Delay. Suspension. Gap. Stay in the place of bringing something before it becomes something.
This workshop is the suspended gap between arriving at a workshop and the doing of a workshop. The main material is the meta-material of Mette’s curiosity and the specific perception of time and space it transmits. She claims it’s not a method, but it is definitely a technique.
Mette: ‘It’s not so usual to be in a room like this, with 23 opinions.’
The way we can stay in this conversation is by using the experience we all have in respecting the Complexity of Doing: doing the body through not–useful movements that are both more and less concrete than the words we use to describe them. We are speaking in depth and detail but the speech is not the same as the thing we are speaking of, and we know it.
This is what happened during Mette’s workshop: 23 people sat in a circle for three days and had a conversation about the act of description, paying attention to and giving all our creative tools to the service of bringing ‘something else’ into the room. This conversation mostly avoided distraction or ass cramps.
( bored bored bored bored bored. It happens it happens it happens it happens it happens)

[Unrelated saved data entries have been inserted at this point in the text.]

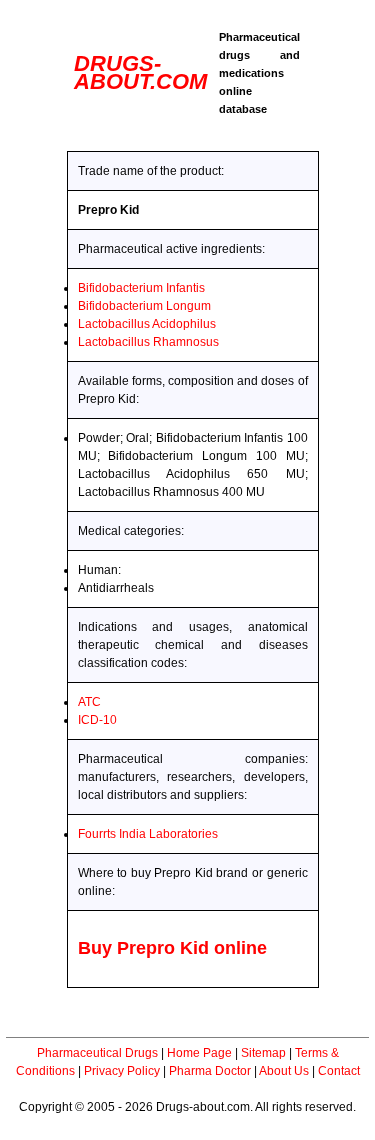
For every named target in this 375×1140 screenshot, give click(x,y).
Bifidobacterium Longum (144, 306)
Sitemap (263, 1053)
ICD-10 (97, 720)
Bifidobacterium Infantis (141, 288)
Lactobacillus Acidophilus (147, 324)
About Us (284, 1071)
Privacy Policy (122, 1071)
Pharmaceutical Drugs (97, 1053)
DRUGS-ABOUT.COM (140, 72)
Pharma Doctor (210, 1071)
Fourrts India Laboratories (148, 834)
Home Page (199, 1053)
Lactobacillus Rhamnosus (148, 342)
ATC (89, 702)
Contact (339, 1071)
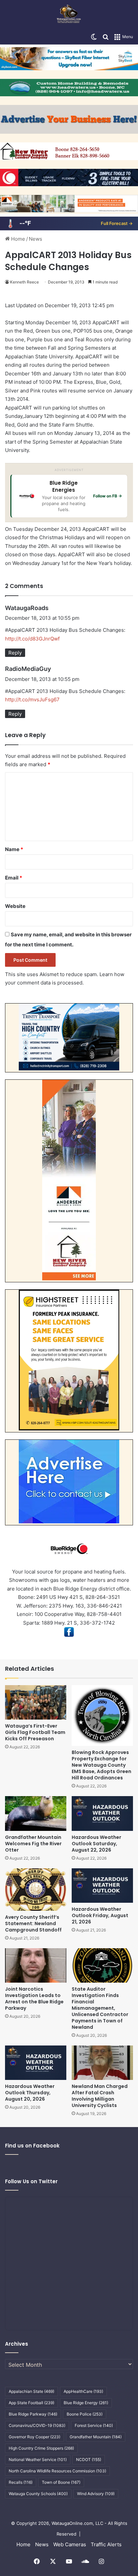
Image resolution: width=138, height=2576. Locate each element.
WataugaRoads (27, 607)
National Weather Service (38, 2459)
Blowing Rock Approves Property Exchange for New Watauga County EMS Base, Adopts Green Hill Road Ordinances (101, 1765)
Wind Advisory (96, 2493)
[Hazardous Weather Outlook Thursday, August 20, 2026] (35, 2062)
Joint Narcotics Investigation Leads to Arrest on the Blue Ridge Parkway (34, 1998)
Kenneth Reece (24, 281)
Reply (15, 653)
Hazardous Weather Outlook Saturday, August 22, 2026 (96, 1843)
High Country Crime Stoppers (41, 2448)
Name (14, 849)
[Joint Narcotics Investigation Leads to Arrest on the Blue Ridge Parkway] (35, 1965)
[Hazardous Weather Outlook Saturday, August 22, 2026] (102, 1813)
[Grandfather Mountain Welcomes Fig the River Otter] (35, 1813)
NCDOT (88, 2459)
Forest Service (94, 2425)
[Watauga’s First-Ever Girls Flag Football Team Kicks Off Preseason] (35, 1702)
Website (15, 906)
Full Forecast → (117, 223)
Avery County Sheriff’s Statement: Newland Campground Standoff (33, 1923)
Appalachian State (31, 2391)
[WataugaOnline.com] (69, 15)
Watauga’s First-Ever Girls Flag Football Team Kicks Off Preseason (35, 1732)
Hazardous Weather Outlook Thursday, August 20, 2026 (30, 2092)
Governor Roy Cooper (34, 2436)
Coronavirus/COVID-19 (37, 2425)
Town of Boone (61, 2482)
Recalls (20, 2482)
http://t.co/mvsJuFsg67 (32, 699)
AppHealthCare (83, 2391)
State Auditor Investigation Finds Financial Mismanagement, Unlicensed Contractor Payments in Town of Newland (100, 2008)
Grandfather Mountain (96, 2436)
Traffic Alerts (106, 2544)
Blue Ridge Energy (86, 2402)
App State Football (31, 2402)
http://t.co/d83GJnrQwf (32, 638)
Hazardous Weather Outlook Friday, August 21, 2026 (100, 1915)
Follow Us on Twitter (31, 2181)
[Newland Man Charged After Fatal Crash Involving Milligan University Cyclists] (102, 2062)
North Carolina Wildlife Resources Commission (57, 2470)
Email (13, 877)
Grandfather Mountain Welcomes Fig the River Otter (33, 1843)
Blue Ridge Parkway (33, 2414)
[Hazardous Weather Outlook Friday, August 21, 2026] (102, 1885)
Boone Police (84, 2414)
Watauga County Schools (38, 2493)
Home (17, 239)
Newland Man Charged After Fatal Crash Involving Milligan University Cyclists (100, 2096)
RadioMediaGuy (28, 668)
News (35, 239)
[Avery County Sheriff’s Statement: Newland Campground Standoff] (35, 1889)
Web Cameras (69, 2544)
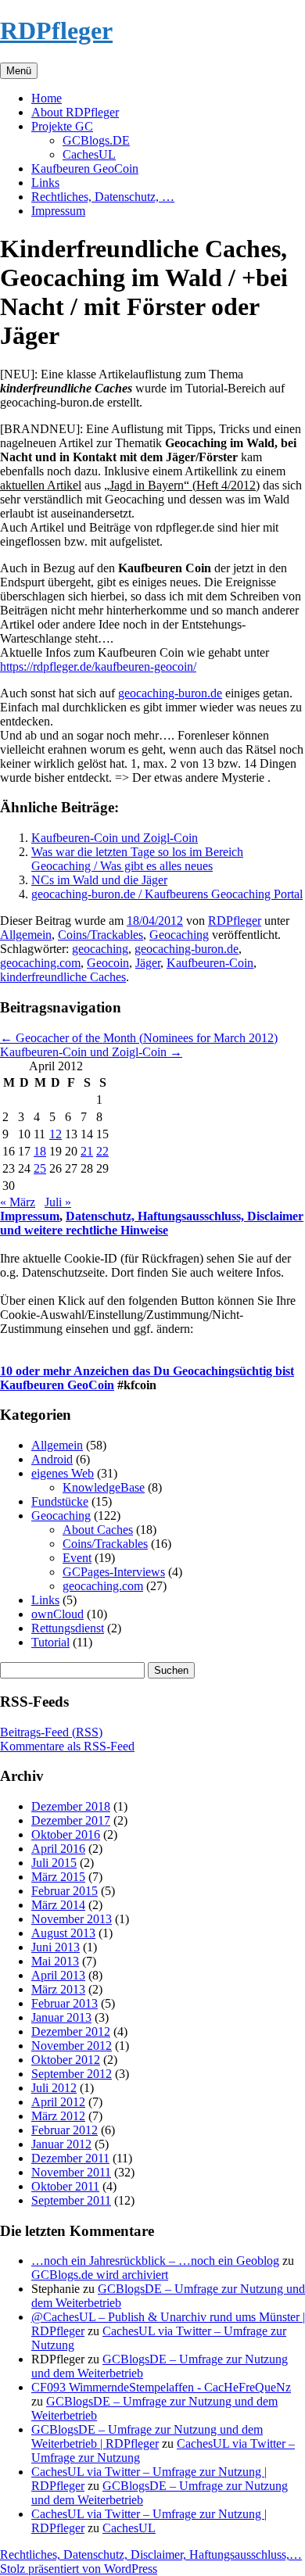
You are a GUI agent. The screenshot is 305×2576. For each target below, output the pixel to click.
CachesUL (89, 154)
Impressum (58, 210)
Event (77, 1557)
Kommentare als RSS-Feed (67, 1746)
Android (52, 1459)
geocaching (100, 948)
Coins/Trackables (100, 934)
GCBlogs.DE (96, 140)
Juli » (58, 1202)
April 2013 (58, 1975)
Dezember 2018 (70, 1806)
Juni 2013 (55, 1947)
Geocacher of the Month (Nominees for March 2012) (139, 1037)
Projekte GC (62, 126)
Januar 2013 (61, 2017)
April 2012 (58, 2101)
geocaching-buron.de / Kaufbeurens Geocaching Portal (167, 894)
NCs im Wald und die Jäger (99, 880)
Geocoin (108, 962)
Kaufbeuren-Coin (210, 962)
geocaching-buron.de (170, 693)
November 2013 (71, 1919)
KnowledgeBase (104, 1487)
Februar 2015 (64, 1890)
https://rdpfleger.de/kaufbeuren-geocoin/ (98, 666)
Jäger (147, 962)
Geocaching (179, 934)
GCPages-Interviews (114, 1571)
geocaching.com (40, 962)
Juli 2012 (54, 2087)
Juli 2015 (54, 1862)
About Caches (98, 1529)
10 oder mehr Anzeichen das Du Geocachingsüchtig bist (147, 1371)
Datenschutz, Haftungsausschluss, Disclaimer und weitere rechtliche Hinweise (151, 1223)
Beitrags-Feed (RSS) (51, 1732)
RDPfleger (56, 30)
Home (46, 98)
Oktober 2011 (65, 2186)
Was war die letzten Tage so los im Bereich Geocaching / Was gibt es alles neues (137, 858)
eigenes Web (62, 1473)
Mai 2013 (55, 1961)
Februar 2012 (64, 2130)
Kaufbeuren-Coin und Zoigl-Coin (114, 837)
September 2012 (71, 2073)
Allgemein (26, 934)
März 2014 (58, 1904)
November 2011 (71, 2172)
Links (45, 182)
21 (87, 1151)
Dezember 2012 (70, 2031)
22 (102, 1151)
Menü (18, 71)
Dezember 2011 (70, 2158)
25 (40, 1168)
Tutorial (50, 1642)
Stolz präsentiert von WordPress (78, 2568)
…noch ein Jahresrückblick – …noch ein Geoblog (155, 2260)
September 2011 (71, 2200)
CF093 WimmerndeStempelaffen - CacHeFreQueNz (161, 2387)
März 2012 (58, 2116)
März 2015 (58, 1876)
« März (17, 1202)
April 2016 (58, 1848)
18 (40, 1151)
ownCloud (57, 1614)
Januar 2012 (61, 2144)
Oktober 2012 (65, 2059)
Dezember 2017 (70, 1820)
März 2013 (58, 1989)
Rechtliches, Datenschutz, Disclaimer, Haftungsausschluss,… (151, 2554)
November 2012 (71, 2045)
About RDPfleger (75, 112)
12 (55, 1134)
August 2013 (63, 1933)
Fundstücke (59, 1501)
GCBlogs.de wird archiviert (99, 2274)
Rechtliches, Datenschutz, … (102, 196)
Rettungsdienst (67, 1628)
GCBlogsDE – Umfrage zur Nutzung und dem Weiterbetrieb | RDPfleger (147, 2436)
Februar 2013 (64, 2003)
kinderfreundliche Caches (63, 976)
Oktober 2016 (65, 1834)
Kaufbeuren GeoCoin (84, 168)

This discussion included points of view that did not seek to be agreement with each other but in communion with each other. Everyone brought their language to the table between us. None of us were naming directly the thing of which we were speaking . We all knew and know that the work we were doing . The making of something detailed and temporary ( let say a dance) that exceeds language and also prompts it. Everyone said what they meant and the meaning gathered beyond the inadequate or too specific ways we use to describe our body thoughts.
The tension between languaging and dancing is a specific materiality which some dance artists work as material, some work with the body as that material, some ignore it and some are in thrall to it.

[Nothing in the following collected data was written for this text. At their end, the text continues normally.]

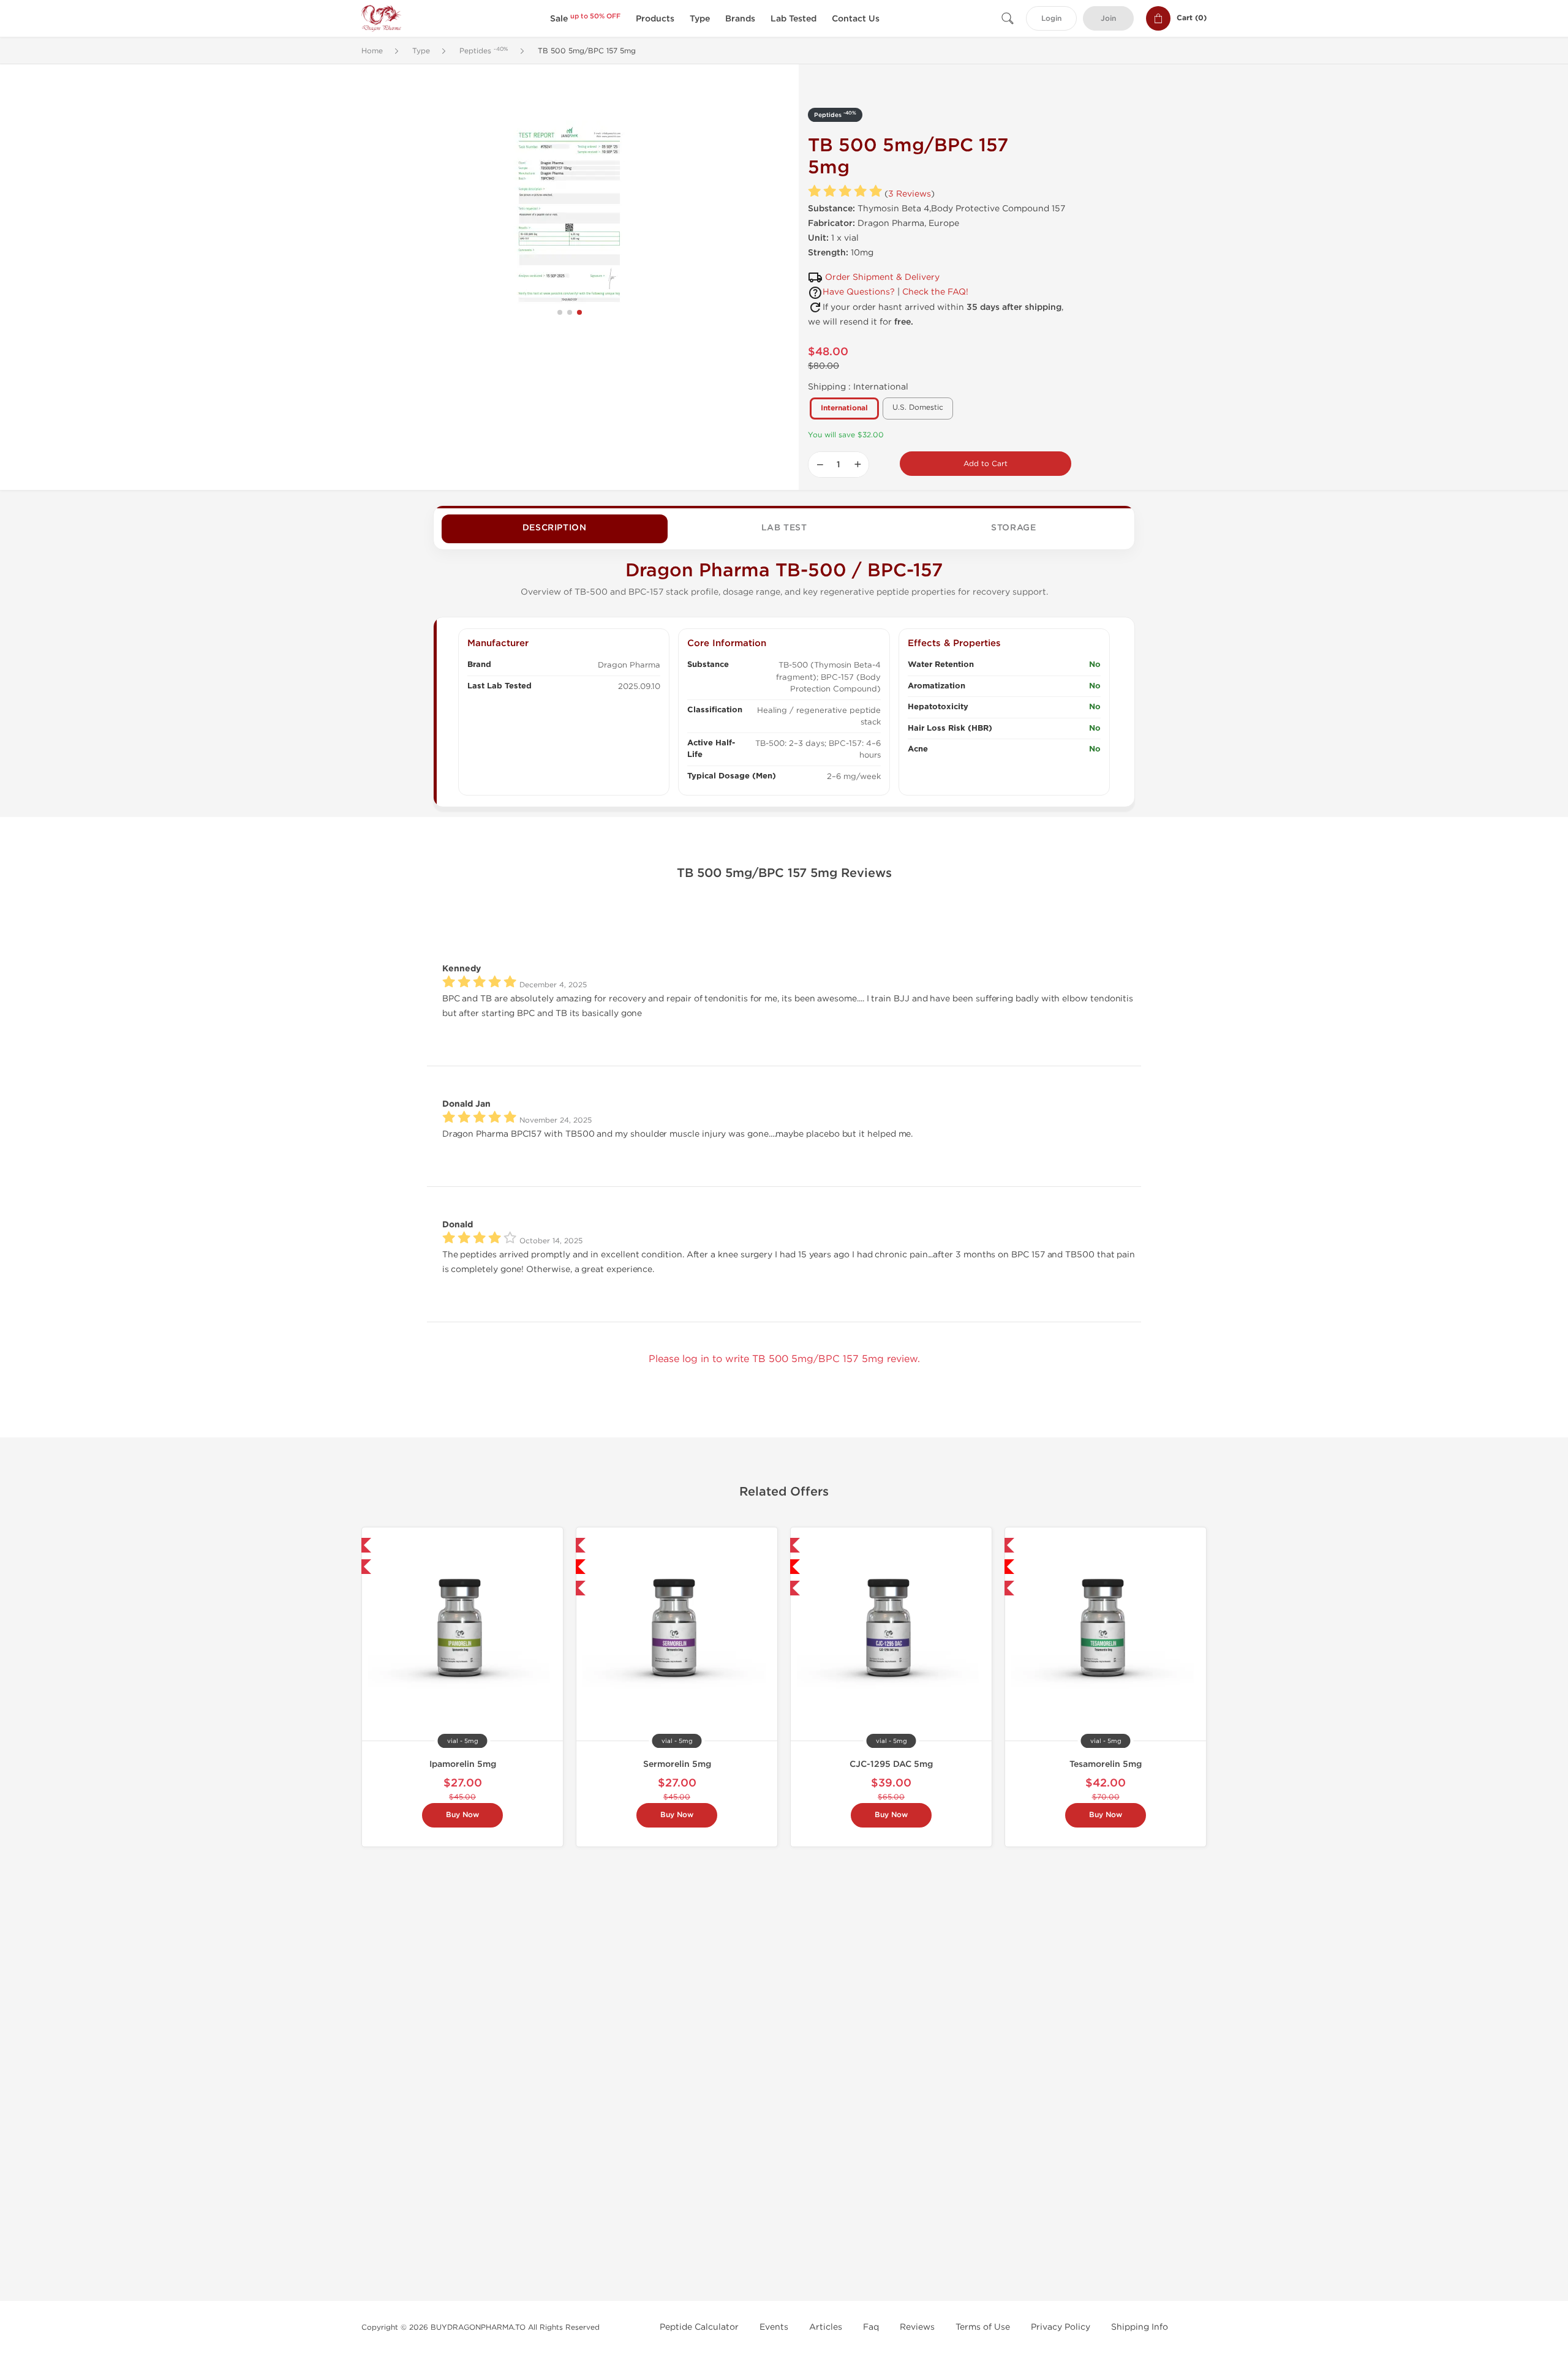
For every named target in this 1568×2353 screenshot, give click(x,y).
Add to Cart (985, 463)
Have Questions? (859, 292)
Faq (871, 2327)
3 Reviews (909, 194)
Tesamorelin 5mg (1105, 1764)
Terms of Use (983, 2327)
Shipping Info (1139, 2327)
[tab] (555, 528)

I feel ( love) that Mette touches this material directly with her hands, with her tongue as a hand, with her voice as a hand, with her attunement as a hand, her body as a hand. The sculpture she makes, in workshop or on stage proposes a way of attending, a specific calibration of the substance of time. I am not quite sure how she does it. Probably with a longer deadline I could un-mystery it but I am very happy not to. Instead I will attend to Mette and her work as a possibility of transmission, to me and whoever is there to receive it. My western style intellect ( ideally disembodied from everything but the body of a word) could then play with it and that is fun. But it’s not where the transmission lies.
There is a dense activation being in the force field of Mette’s work, in engaging in what is necessary for those of us attending. The attention we give in response to how she holds the space is the very material she needs to hold the space. It’s a mobius loop. Cutting it to smaller parts makes it something else. Let’s leave it there then
End of Wednesday
Chrysa says: “Alice had the most perfect beautiful holes in her socks”
LOOP LOOP LOOP LOOP LOOP
*This incantation of five is directly lifted from Mette’s work. I have never seen it but in the work shop Mette used this repetition as a concrete method that was contextualized slowly over time but immediately usable and useful.
—
Jennifer Lacey
Jennifer Lacey is a dance artist raised in New York City. Based in Paris for over 20 years she is currently an assistant Professor at Stockholm University of the arts where she directs the MA program in choreography.